Oggi parliamo della cucina mantovana, delle pietanze tradizionali (che mangiate da sole apportano il fabbisogno dell’intera giornata) e soprattutto dei piatti ricchi che stampano le tovaglie di patacche grandi come medaglie.
Che poi… è ancora la verità?
La cucina tradizionale negli ultimi decenni si è talmente trasformata, che anche noi non siamo più sicuri di ciò che è originale e ciò che è rielaborato.
Prendiamo ad esempio la questione “Burro”.
Conoscete ancora qualcuno che usi il burro come lo usavano le nostre nonne?
Io mi ricordo che la Nonna Silvana soffriggeva con il burro, condiva con il burro, nappava con il burro, mantecava con il burro; questo perché qui da noi in pianura, il burro era abbondante, veniva prodotto nei caseifici vicino a casa, era una risorsa più abbordabile dell’olio.

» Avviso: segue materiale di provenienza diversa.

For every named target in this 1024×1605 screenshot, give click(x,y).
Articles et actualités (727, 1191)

In fin dei conti, non è che il nostro territorio abbondasse (e abbondi) di uliveti.
Oppure pensiamo allo strutto, al lardo, all’agghiacciante margarina, tutti prodotti che sono stati (per fortuna) sostituiti con alimenti più salutari.
Credo che l’evoluzione delle ricette tradizionali sia un processo naturale: nel 2020 non siamo più in grado di mangiare come 100 anni fa… ma neanche come 60!

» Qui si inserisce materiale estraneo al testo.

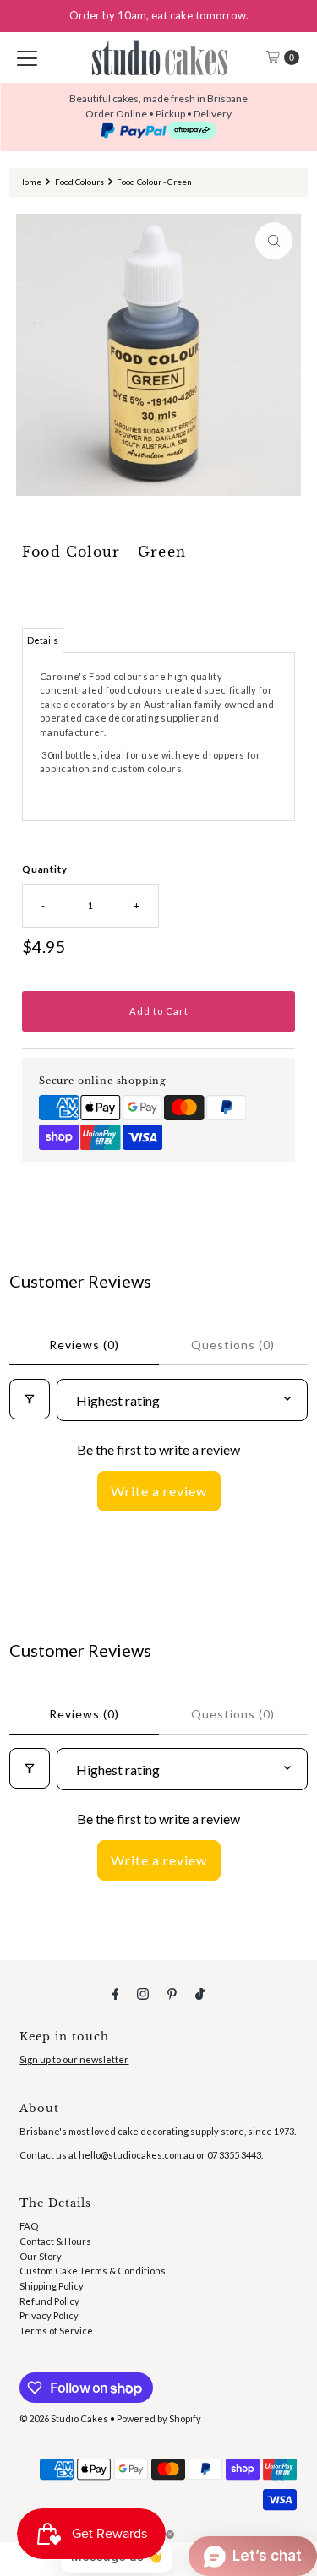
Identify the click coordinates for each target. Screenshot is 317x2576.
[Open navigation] (27, 57)
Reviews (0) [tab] (84, 1344)
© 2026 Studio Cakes (63, 2418)
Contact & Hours (55, 2241)
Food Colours (79, 182)
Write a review (159, 1491)
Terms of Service (56, 2330)
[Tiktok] (200, 1993)
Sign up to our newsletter (73, 2059)
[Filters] (29, 1399)
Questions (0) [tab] (233, 1344)
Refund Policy (49, 2301)
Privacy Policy (49, 2315)
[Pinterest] (172, 1993)
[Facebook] (115, 1993)
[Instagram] (143, 1993)
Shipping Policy (51, 2285)
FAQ (28, 2225)
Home (29, 182)
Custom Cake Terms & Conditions (92, 2270)
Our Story (40, 2256)
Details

Sì perché non dimentichiamo cosa avvenne nel secondo dopoguerra, quando l’Italia rinasceva dalle sue ceneri e cominciava a conoscere i prodotti in scatola e l’industria conserviera si preparava alla scalata dei mercati.
Fortunatamente la mia famiglia è cresciuta in osteria e non si è mai imbattuta in carni in scatola, sughi pronti e paste industriali.
Noi qui abbiamo sempre mangiato i cappelletti della buonanotte, stessa ricetta del ripieno, stessa pasta sottile ma non troppo, stesse dimensioni: insomma una CERTEZZA.
E mai come in questo periodo burrascoso “il mondo ha bisogno di certezze”.